DIRECTION:
Count the lines in the entries below that contain the word "width". Reply with the number alone.

---- GIVEN RECORDS

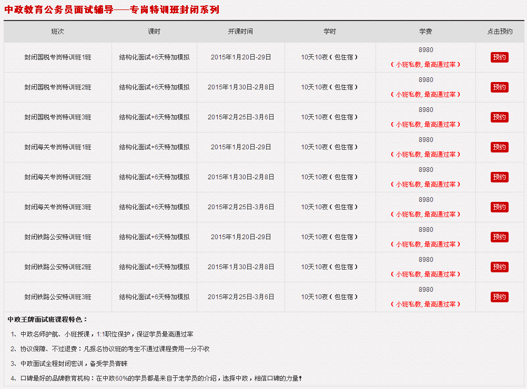Click the 点击预约 column header

[500, 32]
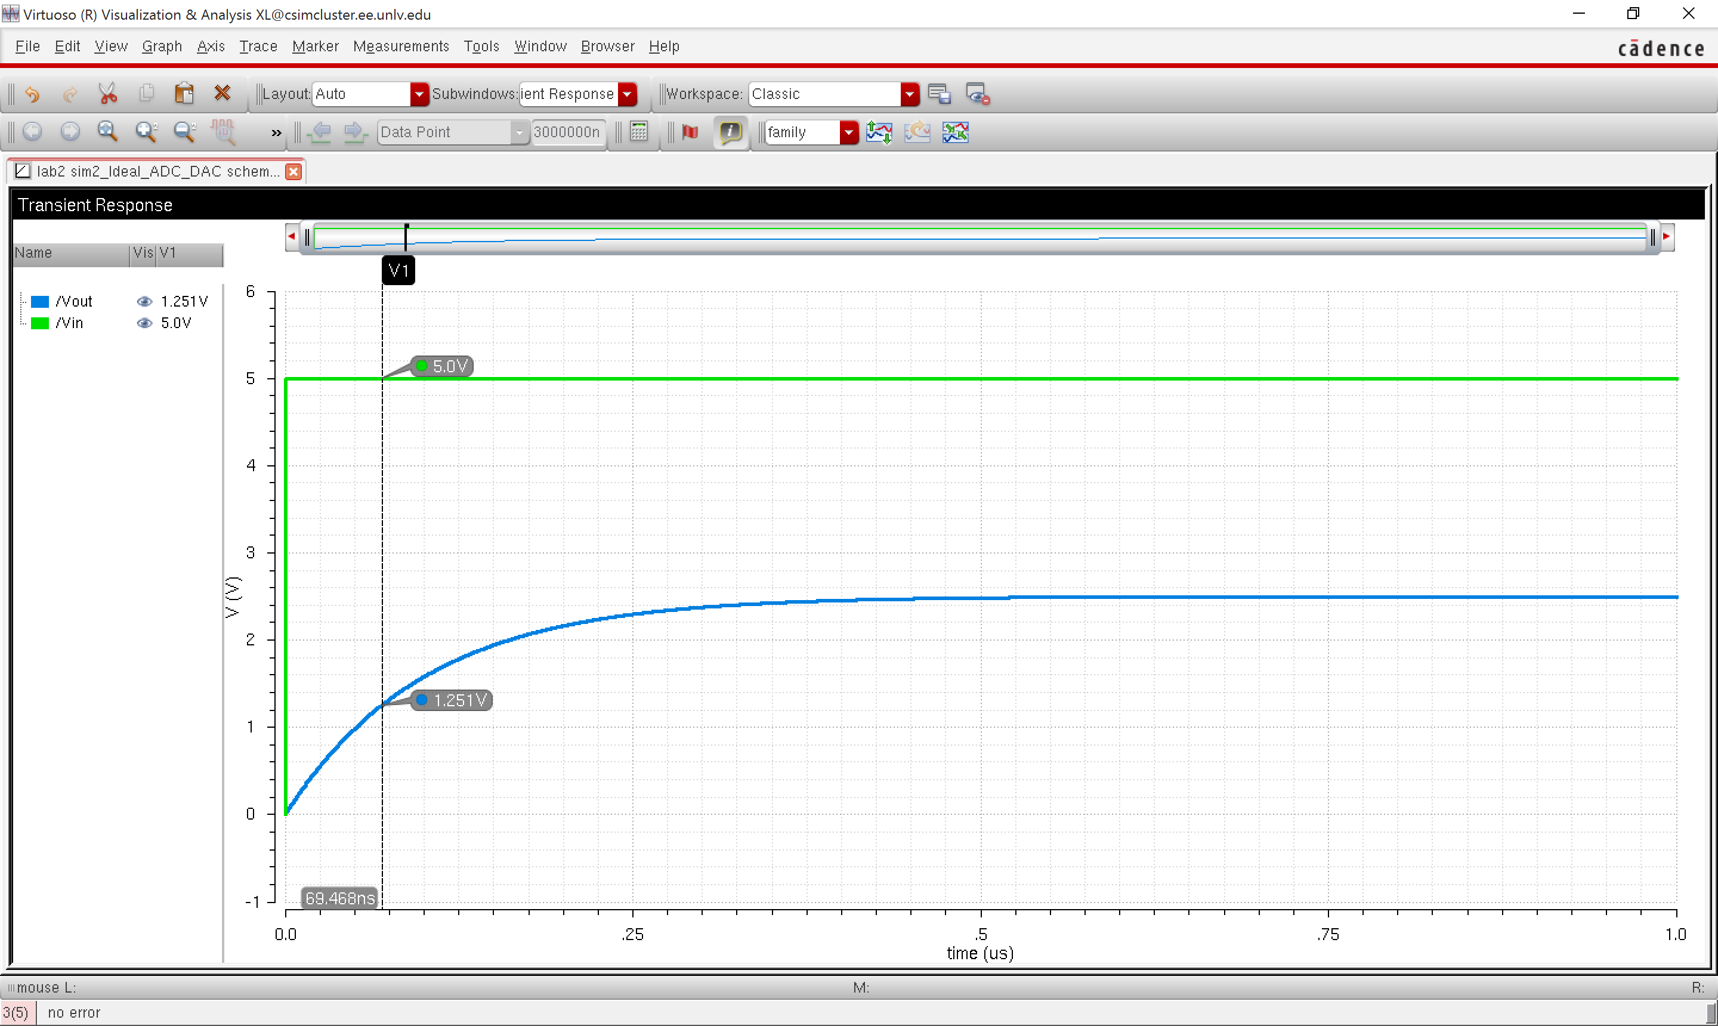Open the Workspace dropdown showing Classic
This screenshot has height=1026, width=1718.
point(909,94)
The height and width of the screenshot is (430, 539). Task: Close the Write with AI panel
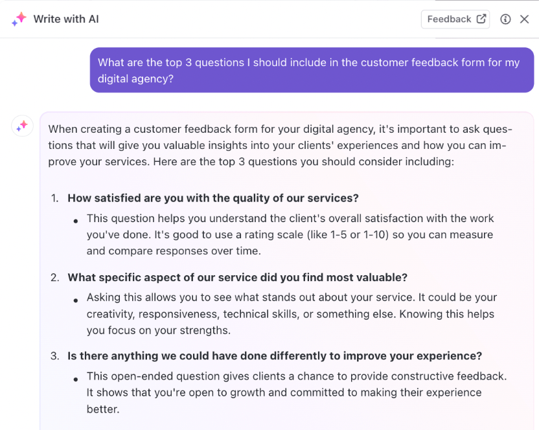point(524,19)
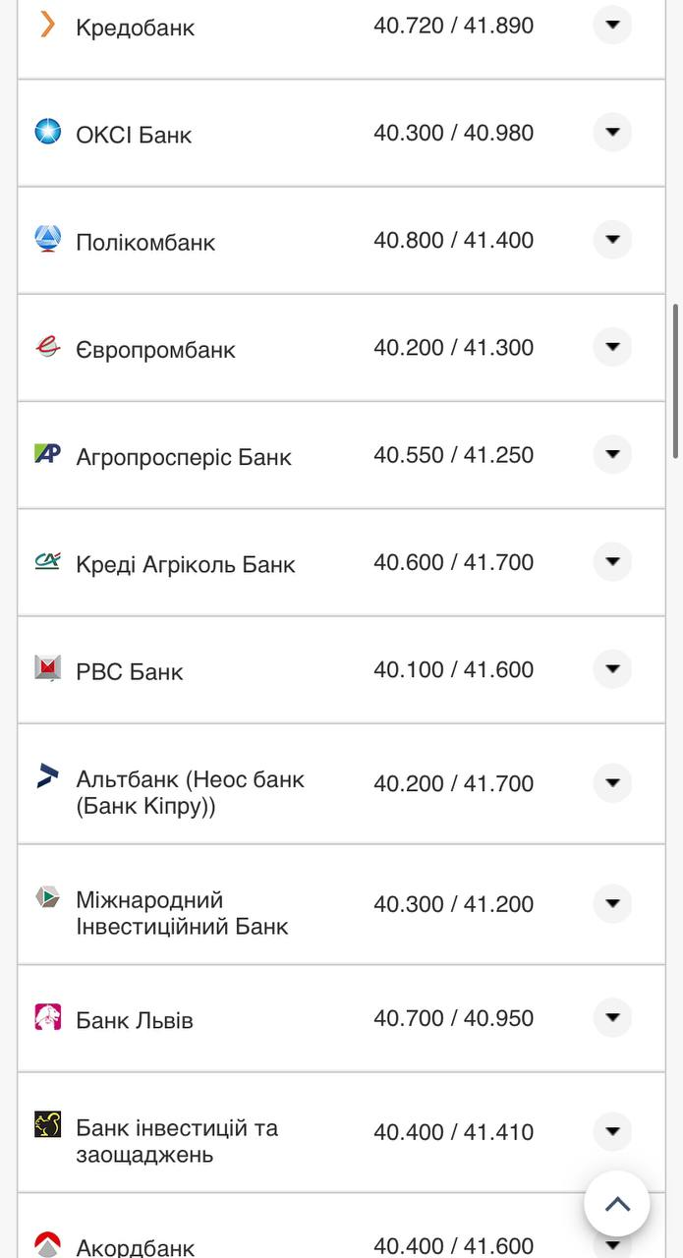Click the Агропросперіс Банк AP logo
Image resolution: width=683 pixels, height=1258 pixels.
(x=48, y=453)
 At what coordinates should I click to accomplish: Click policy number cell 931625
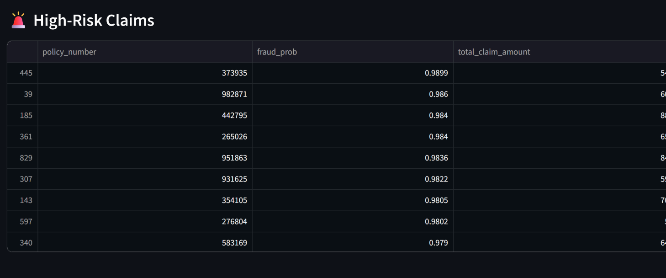(234, 179)
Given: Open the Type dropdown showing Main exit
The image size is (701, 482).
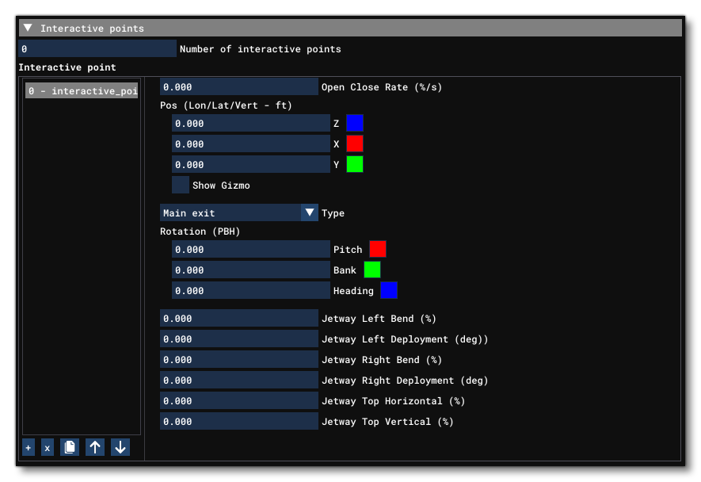Looking at the screenshot, I should pyautogui.click(x=230, y=212).
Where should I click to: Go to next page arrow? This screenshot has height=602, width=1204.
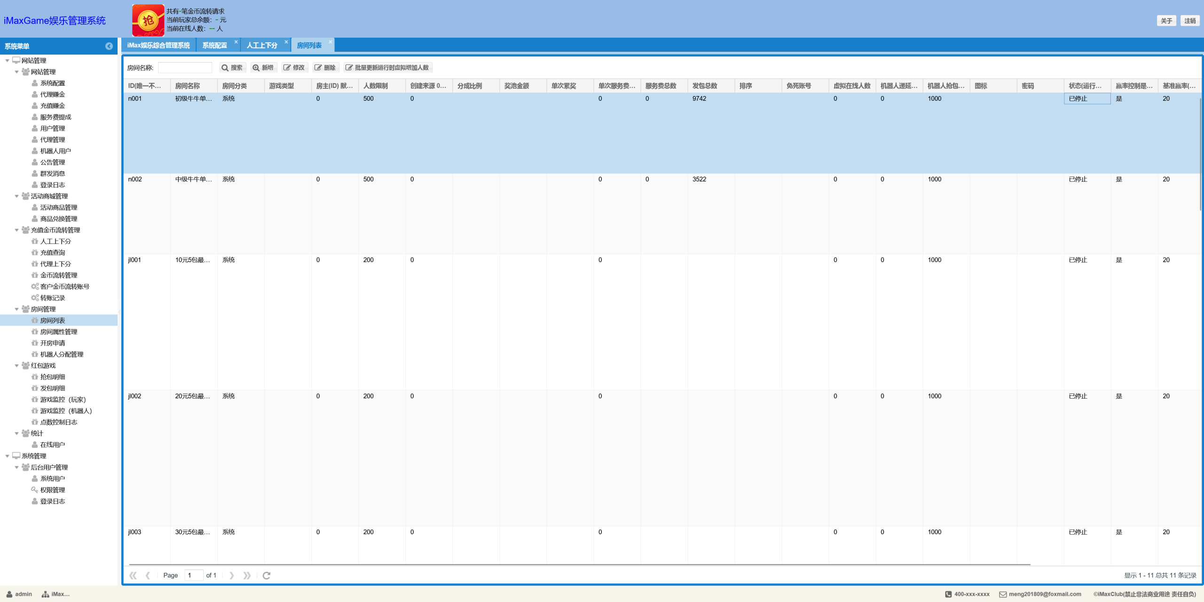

--------

RESULT OF THE TASK:
4